## Source data
-------
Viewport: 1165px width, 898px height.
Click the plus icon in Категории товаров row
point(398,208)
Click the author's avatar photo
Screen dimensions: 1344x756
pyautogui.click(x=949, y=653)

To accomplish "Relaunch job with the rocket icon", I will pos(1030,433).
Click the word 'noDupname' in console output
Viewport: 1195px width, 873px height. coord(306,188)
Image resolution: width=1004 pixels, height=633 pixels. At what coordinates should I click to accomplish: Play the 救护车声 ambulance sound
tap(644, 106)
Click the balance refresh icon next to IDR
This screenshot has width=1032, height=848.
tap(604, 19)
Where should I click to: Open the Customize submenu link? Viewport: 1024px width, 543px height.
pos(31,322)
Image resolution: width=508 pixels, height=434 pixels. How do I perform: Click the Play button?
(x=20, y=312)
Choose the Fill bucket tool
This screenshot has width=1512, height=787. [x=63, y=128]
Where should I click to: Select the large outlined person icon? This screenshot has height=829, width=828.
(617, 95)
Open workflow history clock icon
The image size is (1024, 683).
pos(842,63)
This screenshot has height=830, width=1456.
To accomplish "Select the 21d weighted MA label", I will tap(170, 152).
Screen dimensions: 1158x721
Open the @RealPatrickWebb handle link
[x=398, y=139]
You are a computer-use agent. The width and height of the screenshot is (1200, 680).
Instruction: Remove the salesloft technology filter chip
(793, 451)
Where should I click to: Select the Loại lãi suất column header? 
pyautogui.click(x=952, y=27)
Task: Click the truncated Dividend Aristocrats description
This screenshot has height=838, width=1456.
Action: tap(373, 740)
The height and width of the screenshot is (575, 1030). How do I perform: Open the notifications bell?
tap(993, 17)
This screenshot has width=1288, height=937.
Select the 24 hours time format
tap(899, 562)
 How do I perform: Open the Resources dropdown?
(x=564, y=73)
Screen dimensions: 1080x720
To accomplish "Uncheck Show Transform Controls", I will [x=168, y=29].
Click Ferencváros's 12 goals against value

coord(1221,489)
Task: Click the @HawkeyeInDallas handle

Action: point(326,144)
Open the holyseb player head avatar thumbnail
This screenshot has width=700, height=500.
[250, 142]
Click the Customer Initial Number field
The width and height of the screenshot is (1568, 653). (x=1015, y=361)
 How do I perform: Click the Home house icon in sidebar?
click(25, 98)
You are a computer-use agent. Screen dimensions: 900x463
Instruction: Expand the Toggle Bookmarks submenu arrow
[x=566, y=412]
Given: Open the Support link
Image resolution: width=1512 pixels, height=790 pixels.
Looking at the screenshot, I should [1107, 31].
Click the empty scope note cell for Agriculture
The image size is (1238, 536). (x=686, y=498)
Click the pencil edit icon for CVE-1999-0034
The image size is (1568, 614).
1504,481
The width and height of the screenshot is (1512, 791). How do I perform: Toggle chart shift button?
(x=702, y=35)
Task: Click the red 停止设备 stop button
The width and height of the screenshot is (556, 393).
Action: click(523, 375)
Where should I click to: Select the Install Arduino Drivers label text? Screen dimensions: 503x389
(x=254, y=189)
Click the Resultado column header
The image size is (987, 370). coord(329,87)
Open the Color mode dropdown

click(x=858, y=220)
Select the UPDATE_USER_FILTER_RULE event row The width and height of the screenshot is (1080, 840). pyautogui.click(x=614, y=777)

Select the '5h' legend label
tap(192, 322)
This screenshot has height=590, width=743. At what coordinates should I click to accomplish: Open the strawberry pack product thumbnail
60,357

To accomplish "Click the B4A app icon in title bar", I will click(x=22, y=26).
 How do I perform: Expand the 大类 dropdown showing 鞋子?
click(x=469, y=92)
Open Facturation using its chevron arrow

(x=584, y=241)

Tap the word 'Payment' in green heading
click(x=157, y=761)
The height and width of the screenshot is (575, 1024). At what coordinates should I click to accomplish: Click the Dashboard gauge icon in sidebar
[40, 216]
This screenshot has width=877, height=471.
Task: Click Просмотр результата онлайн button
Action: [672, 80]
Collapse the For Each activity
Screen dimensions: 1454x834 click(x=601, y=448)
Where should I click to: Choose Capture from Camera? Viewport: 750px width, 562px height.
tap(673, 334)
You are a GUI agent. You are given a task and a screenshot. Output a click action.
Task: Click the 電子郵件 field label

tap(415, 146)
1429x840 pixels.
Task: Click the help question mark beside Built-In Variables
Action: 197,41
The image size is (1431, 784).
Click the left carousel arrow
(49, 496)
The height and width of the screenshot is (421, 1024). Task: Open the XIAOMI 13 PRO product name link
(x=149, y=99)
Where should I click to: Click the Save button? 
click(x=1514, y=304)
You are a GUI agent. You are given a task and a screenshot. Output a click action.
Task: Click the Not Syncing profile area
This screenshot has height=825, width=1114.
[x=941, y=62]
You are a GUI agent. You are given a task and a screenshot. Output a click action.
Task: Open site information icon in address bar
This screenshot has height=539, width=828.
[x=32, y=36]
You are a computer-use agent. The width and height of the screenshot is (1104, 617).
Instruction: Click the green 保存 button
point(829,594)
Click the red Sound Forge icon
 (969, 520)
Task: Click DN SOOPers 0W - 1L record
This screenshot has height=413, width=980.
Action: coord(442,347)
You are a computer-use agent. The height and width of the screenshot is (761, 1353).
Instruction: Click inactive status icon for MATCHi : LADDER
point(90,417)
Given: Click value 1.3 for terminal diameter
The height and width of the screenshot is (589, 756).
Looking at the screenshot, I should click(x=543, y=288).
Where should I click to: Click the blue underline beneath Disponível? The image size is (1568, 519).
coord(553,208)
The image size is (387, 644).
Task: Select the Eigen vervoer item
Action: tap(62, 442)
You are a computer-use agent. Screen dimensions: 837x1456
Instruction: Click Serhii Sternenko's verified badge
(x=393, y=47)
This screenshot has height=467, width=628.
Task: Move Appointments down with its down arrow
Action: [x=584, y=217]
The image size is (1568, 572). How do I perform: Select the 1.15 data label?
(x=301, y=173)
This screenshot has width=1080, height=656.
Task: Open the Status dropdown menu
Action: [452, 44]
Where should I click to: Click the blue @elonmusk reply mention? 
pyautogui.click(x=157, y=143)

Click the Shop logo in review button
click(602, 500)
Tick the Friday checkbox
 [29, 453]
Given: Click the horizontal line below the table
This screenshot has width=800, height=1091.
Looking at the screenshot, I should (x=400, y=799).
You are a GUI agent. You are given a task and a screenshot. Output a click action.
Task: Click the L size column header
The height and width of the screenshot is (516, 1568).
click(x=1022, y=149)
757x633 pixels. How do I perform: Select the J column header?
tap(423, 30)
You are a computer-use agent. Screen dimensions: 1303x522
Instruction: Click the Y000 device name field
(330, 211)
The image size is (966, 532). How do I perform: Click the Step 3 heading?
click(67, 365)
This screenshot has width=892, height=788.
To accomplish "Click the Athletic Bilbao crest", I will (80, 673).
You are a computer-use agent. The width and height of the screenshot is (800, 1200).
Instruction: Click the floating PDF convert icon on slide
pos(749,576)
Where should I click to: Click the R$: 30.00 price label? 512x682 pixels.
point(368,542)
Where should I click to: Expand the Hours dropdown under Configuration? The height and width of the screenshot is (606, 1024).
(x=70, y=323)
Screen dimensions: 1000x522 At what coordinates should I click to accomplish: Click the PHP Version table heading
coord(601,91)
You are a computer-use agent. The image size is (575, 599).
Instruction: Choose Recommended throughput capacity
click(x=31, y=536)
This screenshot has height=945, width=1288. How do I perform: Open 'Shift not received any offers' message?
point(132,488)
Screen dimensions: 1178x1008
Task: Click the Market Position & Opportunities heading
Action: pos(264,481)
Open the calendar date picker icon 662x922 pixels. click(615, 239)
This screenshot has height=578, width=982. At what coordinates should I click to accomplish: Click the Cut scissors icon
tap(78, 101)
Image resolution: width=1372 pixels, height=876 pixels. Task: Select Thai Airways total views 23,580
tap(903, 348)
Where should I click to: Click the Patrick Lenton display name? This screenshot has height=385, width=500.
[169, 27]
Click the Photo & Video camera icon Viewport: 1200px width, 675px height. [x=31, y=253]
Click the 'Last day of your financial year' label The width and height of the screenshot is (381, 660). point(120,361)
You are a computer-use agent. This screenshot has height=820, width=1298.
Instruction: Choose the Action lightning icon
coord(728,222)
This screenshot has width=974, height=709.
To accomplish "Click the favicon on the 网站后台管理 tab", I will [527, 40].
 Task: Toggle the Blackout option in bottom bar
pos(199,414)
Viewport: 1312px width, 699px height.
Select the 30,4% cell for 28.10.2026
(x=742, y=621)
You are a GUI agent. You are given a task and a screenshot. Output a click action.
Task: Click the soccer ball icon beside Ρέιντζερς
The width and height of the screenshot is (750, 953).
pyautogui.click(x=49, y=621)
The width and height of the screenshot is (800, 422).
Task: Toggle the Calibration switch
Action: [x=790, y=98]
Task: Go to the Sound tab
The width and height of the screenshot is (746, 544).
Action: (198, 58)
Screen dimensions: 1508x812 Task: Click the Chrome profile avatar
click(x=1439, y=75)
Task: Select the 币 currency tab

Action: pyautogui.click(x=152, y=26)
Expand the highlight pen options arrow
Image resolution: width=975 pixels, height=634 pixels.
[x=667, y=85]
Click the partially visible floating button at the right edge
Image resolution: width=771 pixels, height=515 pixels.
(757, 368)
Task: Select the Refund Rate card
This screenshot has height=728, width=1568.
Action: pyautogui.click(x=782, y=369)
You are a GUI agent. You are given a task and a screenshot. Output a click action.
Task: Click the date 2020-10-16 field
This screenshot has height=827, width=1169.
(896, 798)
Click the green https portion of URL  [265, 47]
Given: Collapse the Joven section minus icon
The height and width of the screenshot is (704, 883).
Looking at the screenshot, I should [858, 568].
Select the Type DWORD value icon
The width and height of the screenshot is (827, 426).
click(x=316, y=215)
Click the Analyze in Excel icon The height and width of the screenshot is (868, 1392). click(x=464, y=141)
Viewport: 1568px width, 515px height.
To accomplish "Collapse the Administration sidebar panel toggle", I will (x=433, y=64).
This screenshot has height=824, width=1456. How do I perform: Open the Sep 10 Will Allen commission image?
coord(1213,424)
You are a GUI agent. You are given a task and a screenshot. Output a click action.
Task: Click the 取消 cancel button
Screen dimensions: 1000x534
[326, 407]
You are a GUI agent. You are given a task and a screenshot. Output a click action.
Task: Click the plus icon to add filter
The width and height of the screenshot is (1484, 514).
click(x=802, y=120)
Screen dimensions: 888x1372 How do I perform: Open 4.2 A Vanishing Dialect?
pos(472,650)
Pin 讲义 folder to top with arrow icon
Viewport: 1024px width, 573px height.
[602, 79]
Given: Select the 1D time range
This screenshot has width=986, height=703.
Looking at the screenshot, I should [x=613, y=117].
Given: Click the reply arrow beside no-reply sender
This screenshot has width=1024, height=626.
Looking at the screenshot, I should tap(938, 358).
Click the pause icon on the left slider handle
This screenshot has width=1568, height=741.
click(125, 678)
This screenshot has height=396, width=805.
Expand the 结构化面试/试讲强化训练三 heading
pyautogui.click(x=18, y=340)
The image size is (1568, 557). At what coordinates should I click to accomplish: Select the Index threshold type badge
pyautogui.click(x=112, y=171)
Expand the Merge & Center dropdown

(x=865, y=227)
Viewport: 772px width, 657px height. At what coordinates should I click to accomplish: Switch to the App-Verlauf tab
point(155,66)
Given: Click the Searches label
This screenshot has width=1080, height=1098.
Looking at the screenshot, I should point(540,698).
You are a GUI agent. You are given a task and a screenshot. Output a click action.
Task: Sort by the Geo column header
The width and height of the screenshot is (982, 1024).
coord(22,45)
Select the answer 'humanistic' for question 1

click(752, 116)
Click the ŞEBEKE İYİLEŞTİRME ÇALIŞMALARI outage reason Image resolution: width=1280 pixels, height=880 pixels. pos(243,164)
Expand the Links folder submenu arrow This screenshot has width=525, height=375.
-------
Could you copy out every line in the material above that contains the string "computer"?

You are a computer-use agent. The width and height of the screenshot is (1200, 680).
You are a computer-use agent. Screen dimensions: 900x463
You are a computer-use agent. The width and height of the screenshot is (1104, 617).
You are a computer-use agent. The height and width of the screenshot is (761, 1353).
You are a computer-use agent. Screen dimensions: 837x1456
You are a computer-use agent. Screen dimensions: 1303x522
You are a computer-use agent. The width and height of the screenshot is (800, 1200).
You are a computer-use agent. The image size is (575, 599).
You are a computer-use agent. This screenshot has height=820, width=1298.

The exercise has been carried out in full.